The answer must be every line from the entries below that contains "under".

Items listed in a dataset:
------------------------------------------------------------------------

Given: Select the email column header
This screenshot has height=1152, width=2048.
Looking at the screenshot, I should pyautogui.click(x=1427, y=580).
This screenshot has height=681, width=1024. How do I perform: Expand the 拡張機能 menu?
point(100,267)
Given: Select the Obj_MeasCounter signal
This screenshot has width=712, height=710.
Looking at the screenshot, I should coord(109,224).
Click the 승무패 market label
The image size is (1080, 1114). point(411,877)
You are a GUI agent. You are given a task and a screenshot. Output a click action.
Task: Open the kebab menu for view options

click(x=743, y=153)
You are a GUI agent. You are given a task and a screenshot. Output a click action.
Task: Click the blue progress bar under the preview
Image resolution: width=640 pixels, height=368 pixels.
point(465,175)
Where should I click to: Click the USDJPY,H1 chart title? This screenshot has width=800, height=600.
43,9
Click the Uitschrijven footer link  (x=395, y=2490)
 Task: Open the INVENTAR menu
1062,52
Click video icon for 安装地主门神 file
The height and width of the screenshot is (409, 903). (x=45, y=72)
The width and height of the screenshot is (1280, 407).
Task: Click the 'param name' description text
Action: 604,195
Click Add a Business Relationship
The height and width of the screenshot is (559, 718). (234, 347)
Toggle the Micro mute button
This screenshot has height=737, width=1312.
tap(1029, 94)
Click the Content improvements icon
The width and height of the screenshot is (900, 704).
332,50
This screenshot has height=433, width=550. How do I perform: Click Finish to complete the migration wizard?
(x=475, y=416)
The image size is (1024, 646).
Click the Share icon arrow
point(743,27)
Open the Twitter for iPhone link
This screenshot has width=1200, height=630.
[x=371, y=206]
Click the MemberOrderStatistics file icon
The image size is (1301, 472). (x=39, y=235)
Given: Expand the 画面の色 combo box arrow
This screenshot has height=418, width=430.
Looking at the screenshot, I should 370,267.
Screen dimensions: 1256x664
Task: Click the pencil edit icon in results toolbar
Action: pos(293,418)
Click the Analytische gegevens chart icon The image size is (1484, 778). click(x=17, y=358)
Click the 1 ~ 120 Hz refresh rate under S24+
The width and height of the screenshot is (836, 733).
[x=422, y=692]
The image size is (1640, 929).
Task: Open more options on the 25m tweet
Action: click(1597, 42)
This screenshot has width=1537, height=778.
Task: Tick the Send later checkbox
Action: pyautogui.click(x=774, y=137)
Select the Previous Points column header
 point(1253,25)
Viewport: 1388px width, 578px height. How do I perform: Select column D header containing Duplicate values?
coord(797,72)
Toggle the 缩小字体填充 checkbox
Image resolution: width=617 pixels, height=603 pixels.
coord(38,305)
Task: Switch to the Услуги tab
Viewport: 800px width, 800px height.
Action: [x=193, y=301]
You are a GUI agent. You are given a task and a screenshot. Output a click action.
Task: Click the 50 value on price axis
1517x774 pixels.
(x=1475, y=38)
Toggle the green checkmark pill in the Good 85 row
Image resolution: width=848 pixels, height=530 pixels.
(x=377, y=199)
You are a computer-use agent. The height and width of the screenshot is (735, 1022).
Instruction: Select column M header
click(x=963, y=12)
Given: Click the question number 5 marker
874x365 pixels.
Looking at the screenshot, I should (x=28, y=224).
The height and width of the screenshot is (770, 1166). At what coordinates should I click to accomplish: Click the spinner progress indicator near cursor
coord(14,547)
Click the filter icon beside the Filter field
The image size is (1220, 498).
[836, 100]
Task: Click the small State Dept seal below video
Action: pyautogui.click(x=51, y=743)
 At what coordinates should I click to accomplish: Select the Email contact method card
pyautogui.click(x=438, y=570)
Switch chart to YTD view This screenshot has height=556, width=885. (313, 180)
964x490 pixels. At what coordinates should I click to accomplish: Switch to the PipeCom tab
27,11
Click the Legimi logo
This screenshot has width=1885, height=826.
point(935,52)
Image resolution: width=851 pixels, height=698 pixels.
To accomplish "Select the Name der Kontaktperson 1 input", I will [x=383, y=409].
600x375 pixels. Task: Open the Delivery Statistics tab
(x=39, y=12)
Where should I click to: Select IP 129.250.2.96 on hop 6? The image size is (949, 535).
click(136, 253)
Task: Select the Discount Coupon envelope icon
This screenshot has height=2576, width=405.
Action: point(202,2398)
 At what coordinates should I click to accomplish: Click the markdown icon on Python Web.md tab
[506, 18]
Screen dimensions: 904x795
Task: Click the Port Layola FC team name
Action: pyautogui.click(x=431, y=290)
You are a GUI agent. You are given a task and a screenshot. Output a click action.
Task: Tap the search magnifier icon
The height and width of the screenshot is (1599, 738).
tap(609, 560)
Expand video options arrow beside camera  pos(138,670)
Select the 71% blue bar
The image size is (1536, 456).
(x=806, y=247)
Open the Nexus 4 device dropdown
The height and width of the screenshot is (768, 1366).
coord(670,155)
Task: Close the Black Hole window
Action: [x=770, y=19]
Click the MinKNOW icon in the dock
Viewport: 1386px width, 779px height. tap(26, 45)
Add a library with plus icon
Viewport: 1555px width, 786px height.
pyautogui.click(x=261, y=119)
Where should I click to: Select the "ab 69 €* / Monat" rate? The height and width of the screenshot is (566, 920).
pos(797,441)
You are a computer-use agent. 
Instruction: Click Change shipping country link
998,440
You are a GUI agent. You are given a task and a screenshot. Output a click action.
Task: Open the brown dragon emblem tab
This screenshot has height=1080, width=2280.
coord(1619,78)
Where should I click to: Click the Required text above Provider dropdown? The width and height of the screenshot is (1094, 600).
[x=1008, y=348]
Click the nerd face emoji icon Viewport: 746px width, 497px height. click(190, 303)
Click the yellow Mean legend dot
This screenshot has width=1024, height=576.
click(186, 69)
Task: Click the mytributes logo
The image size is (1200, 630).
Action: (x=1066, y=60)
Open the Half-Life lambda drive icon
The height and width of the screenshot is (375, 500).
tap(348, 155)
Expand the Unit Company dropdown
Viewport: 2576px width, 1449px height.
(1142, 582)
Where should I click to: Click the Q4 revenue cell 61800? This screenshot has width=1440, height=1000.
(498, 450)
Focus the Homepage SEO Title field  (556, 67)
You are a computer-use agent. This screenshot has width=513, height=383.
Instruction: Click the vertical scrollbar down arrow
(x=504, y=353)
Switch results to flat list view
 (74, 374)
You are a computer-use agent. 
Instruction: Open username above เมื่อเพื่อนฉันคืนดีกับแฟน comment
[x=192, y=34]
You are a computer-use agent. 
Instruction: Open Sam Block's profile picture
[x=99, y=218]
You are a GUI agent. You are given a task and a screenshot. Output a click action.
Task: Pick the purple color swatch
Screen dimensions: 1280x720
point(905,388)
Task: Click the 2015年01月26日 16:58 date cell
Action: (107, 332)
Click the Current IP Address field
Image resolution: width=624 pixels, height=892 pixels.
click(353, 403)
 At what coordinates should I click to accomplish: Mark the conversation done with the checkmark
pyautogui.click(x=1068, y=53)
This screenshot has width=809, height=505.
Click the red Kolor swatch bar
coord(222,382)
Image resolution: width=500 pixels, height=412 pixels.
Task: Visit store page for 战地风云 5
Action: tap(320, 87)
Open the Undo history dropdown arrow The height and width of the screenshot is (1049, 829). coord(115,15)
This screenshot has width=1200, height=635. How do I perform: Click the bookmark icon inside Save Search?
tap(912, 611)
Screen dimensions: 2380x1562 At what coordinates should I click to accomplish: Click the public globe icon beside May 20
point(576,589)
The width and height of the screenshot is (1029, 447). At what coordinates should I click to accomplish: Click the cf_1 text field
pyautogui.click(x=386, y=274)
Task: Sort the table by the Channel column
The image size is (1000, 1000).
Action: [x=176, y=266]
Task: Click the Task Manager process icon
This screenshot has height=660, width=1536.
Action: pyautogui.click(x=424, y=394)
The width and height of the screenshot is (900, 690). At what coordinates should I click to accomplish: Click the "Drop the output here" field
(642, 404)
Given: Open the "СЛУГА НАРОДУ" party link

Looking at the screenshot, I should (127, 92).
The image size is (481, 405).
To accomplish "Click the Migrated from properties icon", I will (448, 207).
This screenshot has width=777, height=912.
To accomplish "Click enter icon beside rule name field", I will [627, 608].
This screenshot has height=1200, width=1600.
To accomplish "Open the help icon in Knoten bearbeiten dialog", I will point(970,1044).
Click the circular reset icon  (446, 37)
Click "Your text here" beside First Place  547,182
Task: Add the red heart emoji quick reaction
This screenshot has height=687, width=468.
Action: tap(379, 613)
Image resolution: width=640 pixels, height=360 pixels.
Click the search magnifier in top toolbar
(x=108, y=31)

------------------------------------------------------------------------

SOLUTION TO THE PROBLEM:
Task: Click the blue progress bar under the preview
Click the 1 ~ 120 Hz refresh rate under S24+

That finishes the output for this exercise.